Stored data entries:
---------------
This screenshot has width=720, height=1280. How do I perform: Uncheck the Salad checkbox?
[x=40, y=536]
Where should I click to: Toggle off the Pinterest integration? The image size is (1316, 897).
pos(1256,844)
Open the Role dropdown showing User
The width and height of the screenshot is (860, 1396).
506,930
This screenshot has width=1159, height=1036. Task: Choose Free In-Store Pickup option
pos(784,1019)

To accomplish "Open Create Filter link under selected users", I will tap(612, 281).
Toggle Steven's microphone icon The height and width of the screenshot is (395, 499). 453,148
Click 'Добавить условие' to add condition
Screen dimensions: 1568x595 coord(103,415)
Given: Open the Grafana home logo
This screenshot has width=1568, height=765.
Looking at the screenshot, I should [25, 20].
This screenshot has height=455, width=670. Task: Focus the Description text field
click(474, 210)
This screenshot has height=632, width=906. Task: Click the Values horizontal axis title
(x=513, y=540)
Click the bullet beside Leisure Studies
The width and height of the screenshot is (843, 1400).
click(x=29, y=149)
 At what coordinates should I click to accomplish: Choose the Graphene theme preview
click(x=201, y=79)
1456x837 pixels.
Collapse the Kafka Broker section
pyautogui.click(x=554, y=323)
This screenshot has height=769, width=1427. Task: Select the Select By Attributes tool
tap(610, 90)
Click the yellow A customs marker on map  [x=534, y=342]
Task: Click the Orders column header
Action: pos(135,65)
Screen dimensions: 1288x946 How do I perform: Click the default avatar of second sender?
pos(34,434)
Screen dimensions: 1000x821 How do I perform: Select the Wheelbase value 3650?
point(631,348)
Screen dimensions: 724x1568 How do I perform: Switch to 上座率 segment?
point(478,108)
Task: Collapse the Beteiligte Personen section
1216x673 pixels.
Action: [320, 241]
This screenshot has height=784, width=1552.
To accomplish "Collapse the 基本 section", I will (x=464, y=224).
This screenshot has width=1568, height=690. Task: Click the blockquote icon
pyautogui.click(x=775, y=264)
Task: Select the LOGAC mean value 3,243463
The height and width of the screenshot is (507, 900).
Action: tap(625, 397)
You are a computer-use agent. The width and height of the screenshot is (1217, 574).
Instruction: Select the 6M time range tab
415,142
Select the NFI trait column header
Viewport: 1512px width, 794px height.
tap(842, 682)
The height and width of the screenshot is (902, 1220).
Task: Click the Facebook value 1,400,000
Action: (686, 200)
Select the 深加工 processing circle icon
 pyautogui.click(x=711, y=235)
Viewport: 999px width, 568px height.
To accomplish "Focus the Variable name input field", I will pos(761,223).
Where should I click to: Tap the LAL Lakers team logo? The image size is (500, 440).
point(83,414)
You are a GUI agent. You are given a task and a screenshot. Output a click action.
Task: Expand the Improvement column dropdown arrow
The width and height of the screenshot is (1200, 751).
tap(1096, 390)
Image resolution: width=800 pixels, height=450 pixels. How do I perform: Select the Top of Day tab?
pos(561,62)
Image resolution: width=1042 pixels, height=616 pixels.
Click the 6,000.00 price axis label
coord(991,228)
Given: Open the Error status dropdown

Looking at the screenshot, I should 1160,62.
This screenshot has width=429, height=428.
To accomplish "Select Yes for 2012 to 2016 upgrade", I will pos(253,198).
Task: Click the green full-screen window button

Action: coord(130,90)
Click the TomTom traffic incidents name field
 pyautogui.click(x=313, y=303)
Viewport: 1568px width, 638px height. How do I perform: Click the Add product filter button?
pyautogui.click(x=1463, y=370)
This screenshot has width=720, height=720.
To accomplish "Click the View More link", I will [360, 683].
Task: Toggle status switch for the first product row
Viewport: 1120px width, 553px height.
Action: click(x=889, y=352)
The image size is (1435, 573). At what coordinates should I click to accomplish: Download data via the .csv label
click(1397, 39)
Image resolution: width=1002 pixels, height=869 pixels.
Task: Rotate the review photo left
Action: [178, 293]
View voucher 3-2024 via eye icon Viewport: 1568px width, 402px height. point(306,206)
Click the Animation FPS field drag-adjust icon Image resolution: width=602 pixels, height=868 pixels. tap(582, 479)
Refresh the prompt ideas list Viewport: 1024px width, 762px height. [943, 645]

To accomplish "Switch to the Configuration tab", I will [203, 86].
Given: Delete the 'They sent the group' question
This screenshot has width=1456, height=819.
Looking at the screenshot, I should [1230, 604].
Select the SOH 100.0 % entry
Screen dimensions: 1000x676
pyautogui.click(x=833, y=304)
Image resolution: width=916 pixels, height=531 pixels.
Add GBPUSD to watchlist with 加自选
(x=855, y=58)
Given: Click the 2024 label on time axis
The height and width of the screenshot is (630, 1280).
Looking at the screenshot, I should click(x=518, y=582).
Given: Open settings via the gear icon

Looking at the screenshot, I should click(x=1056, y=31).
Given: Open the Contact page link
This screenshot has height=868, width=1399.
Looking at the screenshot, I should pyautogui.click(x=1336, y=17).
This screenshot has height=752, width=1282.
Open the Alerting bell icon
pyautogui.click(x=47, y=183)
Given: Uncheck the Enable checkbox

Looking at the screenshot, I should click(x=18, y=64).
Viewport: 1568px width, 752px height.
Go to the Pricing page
---------------
■ WORK REQUEST ■
Please, from the entries above, set down exactly the lines from the one containing "Select the 深加工 processing circle icon" through the one containing "Refresh the prompt", and only those.

■ COMPLETED EXERCISE ■
Select the 深加工 processing circle icon
 pyautogui.click(x=711, y=235)
Viewport: 999px width, 568px height.
To accomplish "Focus the Variable name input field", I will pos(761,223).
Where should I click to: Tap the LAL Lakers team logo? The image size is (500, 440).
point(83,414)
You are a GUI agent. You are given a task and a screenshot. Output a click action.
Task: Expand the Improvement column dropdown arrow
The width and height of the screenshot is (1200, 751).
tap(1096, 390)
Image resolution: width=800 pixels, height=450 pixels. How do I perform: Select the Top of Day tab?
pos(561,62)
Image resolution: width=1042 pixels, height=616 pixels.
Click the 6,000.00 price axis label
coord(991,228)
Given: Open the Error status dropdown

Looking at the screenshot, I should 1160,62.
This screenshot has width=429, height=428.
To accomplish "Select Yes for 2012 to 2016 upgrade", I will pos(253,198).
Task: Click the green full-screen window button

Action: coord(130,90)
Click the TomTom traffic incidents name field
 pyautogui.click(x=313, y=303)
Viewport: 1568px width, 638px height. How do I perform: Click the Add product filter button?
pyautogui.click(x=1463, y=370)
This screenshot has width=720, height=720.
To accomplish "Click the View More link", I will [360, 683].
Task: Toggle status switch for the first product row
Viewport: 1120px width, 553px height.
Action: click(x=889, y=352)
The image size is (1435, 573). At what coordinates should I click to accomplish: Download data via the .csv label
click(1397, 39)
Image resolution: width=1002 pixels, height=869 pixels.
Task: Rotate the review photo left
Action: [178, 293]
View voucher 3-2024 via eye icon Viewport: 1568px width, 402px height. point(306,206)
Click the Animation FPS field drag-adjust icon Image resolution: width=602 pixels, height=868 pixels. tap(582, 479)
Refresh the prompt ideas list Viewport: 1024px width, 762px height. [943, 645]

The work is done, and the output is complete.